Code-mixed languages, characterized by the blending of two or more languages in a single utterance, pose significant challenges in natural language processing (NLP). Tokenization plays a crucial role in handling such linguistically complex data effectively.
In this study, we comprehensively evaluate three tokenization techniques—WordPiece, SentencePiece, and Byte Pair Encoding (BPE)—across three distinct code-mixed languages: Tanglish, Kanglish, and Hinglish. By leveraging a dataset collected from YouTube video transcriptions and transliterated using AI4Bharat's Bhashini, we systematically determine the optimal tokenizer for each language based on loss function analysis. The results provide nuanced insights into the efficiency of different tokenization strategies for diverse linguistic structures in code-mixed text, contributing to the advancement of multilingual NLP research.
- Python 3.8+
- PyTorch 1.8+
- Transformers 4.10+
- Pandas
- NumPy
- Matplotlib
- tqdm
Install dependencies:
pip install -r requirements.txt.
├── Co-BERT.ipynb # Main notebook containing all experiments and analysis
├── Dataset/ # Dataset folder containing three code-mixed datasets
│ ├── hinglish.txt # Hindi-English code-mixed data
│ ├── kanglish.txt # Kannada-English code-mixed data
│ └── tanglish.txt # Tamil-English code-mixed data
├── README.md # Project documentation
└── LICENSE # MIT License
-
Clone this repository:
git clone https://github.com/madhans476/Co-BERT.git cd Co-BERT -
Open and run the Jupyter notebook:
jupyter notebook Co-BERT.ipynb
-
Follow the notebook to:
- Preprocess and explore code-mixed datasets
- Implement different tokenization techniques
- Train and evaluate models
- Compare tokenization performance
Our comparative analysis of tokenization techniques across different code-mixed languages reveals distinct performance patterns:
| Tokenizer | Tanglish | Kanglish | Hinglish |
|---|---|---|---|
| BPE | 7.20 | 7.32 | 7.18 |
| WordPiece | 7.43 | 7.42 | 7.06 |
| SentencePiece | 7.73 | 7.73 | 7.56 |
Key findings:
- WordPiece demonstrates superior performance for Hinglish with the lowest loss of 7.06
- BPE achieves the best results for Tanglish with a loss of 7.20
- BPE slightly outperforms WordPiece for Kanglish
- SentencePiece consistently shows higher loss values across all language pairs
Co-BERT adapts the BERT architecture with the following modifications:
- 6 transformer encoder layers (vs. original BERT's 12)

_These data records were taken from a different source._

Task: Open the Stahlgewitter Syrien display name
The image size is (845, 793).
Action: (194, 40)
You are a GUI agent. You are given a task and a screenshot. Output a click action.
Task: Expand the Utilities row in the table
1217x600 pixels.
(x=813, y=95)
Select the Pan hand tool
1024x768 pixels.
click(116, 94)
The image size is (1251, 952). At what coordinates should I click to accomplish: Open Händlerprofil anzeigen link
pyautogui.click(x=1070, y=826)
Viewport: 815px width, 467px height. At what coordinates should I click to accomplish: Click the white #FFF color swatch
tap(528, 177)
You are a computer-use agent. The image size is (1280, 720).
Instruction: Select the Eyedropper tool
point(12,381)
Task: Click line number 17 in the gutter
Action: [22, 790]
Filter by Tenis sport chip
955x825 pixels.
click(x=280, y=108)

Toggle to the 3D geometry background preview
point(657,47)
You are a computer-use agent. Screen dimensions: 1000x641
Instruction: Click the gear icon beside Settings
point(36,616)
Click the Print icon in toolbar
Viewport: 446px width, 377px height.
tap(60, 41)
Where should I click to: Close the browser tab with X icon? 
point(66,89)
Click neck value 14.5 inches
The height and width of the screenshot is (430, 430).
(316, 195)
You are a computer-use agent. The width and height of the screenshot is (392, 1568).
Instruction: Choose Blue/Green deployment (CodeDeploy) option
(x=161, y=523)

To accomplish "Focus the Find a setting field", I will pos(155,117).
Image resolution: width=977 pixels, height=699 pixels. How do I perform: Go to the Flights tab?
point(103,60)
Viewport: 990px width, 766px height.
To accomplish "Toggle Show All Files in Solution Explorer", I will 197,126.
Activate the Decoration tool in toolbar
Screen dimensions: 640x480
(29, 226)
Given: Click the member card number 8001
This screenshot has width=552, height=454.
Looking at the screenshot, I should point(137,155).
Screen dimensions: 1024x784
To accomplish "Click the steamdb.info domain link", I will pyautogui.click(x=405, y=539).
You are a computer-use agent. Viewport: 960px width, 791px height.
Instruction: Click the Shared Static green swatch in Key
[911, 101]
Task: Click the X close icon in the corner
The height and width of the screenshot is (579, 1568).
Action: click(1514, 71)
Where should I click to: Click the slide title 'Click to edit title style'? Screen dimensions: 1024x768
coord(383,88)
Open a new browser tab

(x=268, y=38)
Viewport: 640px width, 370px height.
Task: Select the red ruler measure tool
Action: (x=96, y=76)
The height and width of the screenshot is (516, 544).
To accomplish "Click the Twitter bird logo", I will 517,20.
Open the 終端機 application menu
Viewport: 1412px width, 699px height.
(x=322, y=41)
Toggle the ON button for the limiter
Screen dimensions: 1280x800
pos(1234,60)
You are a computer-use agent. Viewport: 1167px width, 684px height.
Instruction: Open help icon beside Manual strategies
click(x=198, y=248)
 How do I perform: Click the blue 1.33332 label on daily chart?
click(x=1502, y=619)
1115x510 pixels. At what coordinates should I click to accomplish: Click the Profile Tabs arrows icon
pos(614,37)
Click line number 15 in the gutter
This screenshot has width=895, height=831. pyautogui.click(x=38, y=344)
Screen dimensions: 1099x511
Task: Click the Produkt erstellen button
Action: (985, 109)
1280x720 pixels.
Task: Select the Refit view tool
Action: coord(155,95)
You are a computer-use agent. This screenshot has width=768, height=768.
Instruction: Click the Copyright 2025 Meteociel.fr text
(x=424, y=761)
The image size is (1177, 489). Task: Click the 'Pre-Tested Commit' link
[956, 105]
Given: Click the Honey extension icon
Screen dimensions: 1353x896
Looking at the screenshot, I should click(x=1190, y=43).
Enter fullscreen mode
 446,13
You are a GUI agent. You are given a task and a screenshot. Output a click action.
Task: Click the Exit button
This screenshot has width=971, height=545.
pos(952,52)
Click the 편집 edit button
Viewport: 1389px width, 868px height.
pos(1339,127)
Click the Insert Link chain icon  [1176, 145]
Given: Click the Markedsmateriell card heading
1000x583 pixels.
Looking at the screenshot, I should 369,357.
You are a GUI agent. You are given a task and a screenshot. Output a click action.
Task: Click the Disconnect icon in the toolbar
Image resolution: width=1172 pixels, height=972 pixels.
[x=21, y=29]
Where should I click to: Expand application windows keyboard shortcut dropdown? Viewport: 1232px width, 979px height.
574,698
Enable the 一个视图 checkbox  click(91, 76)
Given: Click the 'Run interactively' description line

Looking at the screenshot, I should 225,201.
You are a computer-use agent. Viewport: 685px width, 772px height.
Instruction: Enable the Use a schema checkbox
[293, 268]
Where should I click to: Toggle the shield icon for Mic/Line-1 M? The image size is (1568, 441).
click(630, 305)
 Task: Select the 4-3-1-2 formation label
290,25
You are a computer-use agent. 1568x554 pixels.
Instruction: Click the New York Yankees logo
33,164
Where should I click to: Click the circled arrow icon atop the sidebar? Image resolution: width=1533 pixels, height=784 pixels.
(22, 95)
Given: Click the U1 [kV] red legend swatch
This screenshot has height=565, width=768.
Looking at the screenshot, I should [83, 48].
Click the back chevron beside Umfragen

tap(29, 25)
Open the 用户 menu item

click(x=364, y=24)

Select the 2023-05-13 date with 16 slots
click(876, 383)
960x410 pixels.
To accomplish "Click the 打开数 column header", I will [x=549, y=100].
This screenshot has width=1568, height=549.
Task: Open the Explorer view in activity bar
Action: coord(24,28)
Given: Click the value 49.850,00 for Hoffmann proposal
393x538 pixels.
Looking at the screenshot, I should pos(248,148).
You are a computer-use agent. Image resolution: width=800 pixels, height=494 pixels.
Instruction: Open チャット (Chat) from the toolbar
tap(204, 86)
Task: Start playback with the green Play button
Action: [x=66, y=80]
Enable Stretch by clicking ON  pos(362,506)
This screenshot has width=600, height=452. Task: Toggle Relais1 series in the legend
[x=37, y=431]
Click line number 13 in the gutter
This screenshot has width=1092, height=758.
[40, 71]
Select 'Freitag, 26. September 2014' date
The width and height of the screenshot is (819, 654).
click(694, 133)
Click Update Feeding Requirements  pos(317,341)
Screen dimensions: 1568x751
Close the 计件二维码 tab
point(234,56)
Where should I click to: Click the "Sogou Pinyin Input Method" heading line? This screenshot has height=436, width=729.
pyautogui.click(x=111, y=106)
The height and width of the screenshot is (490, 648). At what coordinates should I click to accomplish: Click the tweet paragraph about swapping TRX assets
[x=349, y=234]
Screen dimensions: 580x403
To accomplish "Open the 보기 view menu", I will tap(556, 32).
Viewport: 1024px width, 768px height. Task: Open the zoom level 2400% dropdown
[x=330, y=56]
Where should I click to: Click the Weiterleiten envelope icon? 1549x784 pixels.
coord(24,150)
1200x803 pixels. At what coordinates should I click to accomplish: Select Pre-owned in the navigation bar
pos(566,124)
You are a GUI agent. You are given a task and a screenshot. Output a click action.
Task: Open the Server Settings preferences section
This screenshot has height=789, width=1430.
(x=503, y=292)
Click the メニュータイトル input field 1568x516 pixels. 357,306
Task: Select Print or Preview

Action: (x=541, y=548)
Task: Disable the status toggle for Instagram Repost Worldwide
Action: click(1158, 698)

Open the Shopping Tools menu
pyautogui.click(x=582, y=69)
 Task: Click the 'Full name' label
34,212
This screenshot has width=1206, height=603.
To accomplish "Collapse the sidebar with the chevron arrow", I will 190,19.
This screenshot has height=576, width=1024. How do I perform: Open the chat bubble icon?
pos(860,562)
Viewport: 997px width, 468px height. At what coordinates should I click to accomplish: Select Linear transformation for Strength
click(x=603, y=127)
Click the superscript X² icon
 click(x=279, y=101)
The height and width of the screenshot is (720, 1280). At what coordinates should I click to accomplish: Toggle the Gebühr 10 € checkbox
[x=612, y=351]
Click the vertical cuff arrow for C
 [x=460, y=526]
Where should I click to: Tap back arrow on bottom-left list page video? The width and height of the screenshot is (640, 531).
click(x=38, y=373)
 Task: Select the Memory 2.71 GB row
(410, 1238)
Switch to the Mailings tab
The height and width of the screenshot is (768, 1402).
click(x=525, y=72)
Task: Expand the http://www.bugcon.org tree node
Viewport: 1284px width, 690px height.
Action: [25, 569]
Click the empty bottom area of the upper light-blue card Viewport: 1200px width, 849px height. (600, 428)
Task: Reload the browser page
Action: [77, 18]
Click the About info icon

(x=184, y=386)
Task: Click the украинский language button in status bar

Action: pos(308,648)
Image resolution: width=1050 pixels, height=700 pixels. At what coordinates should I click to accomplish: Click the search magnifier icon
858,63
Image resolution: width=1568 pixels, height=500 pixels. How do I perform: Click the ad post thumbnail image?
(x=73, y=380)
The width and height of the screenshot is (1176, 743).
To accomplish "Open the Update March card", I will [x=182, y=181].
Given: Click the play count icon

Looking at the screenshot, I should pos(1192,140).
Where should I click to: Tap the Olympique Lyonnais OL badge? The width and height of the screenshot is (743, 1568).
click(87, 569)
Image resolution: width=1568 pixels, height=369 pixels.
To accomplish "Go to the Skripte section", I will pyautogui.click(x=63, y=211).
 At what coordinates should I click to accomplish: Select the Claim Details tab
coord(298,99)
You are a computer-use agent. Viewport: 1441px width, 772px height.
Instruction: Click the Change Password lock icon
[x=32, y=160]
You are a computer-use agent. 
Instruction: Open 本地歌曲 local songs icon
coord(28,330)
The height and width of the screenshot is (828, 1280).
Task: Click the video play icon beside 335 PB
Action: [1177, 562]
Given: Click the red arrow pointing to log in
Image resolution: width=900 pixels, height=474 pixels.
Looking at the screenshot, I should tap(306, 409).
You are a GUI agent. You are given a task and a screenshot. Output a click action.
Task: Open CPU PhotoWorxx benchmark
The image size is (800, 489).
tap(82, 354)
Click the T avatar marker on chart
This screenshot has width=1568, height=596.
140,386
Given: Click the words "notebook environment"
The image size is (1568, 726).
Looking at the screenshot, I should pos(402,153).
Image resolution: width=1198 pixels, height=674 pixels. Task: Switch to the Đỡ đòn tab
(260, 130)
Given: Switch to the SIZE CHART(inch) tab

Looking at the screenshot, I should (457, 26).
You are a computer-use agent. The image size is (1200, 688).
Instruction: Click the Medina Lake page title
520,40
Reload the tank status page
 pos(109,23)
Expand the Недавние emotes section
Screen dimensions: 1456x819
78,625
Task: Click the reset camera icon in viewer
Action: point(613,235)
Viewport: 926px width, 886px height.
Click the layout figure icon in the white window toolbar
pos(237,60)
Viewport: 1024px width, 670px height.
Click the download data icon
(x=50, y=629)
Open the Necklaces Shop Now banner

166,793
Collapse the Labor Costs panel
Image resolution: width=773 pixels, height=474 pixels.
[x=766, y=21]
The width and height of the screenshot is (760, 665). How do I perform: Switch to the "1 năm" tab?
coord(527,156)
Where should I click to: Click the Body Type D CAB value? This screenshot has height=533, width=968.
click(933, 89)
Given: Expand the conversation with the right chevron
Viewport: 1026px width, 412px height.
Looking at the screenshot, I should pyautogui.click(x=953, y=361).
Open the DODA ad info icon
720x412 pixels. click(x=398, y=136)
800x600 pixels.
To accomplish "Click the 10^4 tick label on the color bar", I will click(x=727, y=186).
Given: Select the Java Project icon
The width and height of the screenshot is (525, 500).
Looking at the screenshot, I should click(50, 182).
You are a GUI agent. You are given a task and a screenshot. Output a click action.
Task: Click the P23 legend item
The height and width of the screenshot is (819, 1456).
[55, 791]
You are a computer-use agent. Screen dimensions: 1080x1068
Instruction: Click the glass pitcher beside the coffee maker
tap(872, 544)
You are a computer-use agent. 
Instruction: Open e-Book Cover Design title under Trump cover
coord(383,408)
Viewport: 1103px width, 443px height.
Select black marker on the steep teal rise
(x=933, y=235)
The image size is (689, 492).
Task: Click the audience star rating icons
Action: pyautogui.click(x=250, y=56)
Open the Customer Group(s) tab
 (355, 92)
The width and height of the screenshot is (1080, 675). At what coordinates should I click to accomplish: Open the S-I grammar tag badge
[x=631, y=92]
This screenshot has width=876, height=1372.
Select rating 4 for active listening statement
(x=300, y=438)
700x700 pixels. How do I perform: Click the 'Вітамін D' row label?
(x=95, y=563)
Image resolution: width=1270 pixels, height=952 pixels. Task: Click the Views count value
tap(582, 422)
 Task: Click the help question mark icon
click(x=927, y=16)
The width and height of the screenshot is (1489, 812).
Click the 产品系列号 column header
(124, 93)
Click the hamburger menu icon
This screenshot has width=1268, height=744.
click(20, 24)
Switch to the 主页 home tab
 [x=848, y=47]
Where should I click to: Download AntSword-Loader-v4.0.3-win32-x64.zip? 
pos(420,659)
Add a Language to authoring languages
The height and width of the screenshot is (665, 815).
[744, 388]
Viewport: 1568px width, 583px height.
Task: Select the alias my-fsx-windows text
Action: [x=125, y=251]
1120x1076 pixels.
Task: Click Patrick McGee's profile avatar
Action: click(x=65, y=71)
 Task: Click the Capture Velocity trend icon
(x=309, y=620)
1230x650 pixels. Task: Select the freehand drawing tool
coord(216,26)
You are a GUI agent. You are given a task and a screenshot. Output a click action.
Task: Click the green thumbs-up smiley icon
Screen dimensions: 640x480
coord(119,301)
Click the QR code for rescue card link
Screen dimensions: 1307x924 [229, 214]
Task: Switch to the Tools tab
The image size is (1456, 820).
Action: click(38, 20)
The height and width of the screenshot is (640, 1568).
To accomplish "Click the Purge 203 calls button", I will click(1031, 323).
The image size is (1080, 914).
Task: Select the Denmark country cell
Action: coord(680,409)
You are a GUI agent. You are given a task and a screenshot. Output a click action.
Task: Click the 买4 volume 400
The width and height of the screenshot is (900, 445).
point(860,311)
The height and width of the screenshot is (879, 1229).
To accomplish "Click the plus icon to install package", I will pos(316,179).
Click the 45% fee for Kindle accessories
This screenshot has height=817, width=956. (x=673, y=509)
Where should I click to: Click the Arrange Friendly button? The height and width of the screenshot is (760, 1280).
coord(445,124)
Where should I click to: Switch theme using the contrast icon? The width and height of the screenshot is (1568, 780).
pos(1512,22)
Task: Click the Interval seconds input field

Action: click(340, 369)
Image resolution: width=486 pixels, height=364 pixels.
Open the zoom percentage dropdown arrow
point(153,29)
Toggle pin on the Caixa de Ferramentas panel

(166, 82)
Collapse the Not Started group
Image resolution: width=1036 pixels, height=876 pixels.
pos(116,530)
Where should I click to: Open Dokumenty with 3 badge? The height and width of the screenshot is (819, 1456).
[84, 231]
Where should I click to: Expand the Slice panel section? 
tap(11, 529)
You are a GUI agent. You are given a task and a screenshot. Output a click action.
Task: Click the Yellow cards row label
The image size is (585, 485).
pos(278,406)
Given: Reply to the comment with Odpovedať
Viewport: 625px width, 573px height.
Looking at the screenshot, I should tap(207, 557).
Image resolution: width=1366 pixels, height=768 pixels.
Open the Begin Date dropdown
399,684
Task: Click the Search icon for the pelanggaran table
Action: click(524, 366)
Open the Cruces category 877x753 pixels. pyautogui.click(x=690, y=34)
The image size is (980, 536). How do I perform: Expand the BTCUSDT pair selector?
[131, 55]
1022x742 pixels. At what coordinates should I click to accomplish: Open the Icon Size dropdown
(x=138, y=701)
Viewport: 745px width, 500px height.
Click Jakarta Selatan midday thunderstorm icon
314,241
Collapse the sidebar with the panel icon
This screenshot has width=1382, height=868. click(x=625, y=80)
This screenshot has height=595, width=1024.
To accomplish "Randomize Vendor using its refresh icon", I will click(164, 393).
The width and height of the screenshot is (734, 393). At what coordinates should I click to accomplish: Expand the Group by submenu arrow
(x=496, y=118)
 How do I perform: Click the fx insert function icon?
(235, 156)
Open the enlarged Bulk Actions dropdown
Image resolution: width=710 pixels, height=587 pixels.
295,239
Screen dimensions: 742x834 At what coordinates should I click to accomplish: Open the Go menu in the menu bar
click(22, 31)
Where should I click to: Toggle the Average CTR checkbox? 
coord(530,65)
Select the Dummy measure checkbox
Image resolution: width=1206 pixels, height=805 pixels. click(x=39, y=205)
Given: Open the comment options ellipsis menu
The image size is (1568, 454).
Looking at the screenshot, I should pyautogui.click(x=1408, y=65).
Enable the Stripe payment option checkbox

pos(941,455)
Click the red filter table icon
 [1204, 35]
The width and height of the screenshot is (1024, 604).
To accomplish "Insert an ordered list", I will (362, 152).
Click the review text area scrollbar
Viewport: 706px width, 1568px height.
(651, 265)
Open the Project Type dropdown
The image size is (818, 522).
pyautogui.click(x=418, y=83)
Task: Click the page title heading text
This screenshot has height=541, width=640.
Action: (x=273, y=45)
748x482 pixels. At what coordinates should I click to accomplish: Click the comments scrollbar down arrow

- Hidden size of 768 with 12 attention heads
- Vocabulary size of 2000
- Maximum sequence length of 128
- Masked Language Modeling and Next Sentence Prediction pre-training tasks
- AdamW optimizer with learning rate 5e-5

Our research leveraged YouTube video transcripts as the primary source of linguistic data. The processing pipeline:
- Collection of native language transcripts (Tamil, Hindi, Kannada)
- Transliteration using AI4Bharat's Bhashini
- Manual correction of transliteration errors
- Preprocessing for model training
This project is licensed under the MIT License - see the LICENSE file for details.